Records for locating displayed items
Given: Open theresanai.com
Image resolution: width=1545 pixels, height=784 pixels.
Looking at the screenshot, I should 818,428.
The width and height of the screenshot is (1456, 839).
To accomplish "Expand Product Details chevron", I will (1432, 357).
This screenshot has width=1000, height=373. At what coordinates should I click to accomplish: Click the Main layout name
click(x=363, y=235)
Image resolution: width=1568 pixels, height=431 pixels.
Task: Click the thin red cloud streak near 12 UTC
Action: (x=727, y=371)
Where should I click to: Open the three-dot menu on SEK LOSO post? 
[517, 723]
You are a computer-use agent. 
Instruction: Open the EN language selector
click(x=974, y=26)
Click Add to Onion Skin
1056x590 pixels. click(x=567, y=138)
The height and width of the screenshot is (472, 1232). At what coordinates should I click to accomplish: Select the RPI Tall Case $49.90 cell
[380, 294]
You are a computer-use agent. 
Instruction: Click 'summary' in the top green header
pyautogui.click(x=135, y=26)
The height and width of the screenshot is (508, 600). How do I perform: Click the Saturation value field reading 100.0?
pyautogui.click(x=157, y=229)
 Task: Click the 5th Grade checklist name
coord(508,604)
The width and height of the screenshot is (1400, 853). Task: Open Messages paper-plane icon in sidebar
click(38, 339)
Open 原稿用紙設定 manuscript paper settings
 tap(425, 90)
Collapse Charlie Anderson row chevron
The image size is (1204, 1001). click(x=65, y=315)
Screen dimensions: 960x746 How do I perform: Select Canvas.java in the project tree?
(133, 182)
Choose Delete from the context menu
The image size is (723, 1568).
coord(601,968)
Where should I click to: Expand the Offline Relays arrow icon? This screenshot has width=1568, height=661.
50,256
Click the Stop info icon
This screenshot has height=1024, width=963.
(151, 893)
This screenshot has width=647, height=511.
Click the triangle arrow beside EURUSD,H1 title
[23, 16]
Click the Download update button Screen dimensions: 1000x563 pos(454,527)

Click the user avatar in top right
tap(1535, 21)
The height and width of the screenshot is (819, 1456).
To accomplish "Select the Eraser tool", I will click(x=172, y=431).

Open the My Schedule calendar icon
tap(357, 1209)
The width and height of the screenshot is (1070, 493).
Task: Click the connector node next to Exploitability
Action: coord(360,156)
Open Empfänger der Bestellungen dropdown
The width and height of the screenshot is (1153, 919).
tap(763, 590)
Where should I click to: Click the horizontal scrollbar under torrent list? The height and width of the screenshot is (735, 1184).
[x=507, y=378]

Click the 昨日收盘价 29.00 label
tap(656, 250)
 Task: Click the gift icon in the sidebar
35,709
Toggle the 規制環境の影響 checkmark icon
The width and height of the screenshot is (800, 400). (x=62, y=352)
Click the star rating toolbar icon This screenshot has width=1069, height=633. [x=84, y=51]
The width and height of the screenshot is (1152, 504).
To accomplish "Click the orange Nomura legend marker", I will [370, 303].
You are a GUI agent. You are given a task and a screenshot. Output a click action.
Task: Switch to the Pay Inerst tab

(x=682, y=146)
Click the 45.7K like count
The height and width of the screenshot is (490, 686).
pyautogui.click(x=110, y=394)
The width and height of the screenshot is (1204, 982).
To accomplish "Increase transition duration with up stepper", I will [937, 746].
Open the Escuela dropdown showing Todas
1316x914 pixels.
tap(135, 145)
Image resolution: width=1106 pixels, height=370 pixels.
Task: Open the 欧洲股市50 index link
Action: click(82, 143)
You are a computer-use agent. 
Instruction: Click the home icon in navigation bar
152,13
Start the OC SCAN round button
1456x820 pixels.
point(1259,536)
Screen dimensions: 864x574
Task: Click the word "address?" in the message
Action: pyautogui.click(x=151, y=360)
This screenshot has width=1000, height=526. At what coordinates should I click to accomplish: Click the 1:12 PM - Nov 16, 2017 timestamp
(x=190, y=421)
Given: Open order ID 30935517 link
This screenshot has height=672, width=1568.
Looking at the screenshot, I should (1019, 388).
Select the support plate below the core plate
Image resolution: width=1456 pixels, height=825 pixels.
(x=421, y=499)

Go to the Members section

### [Set exercise]
Can you give the lines of the records from the one holding "This screenshot has width=1000, height=526." through the one holding "Looking at the screenshot, I should (1019, 388).", inclusive, with "timestamp" switched to "time label", everything else unchanged, and nothing but those lines?

### [Response to the task]
This screenshot has width=1000, height=526. At what coordinates should I click to accomplish: Click the 1:12 PM - Nov 16, 2017 time label
(x=190, y=421)
Given: Open order ID 30935517 link
This screenshot has height=672, width=1568.
Looking at the screenshot, I should (1019, 388).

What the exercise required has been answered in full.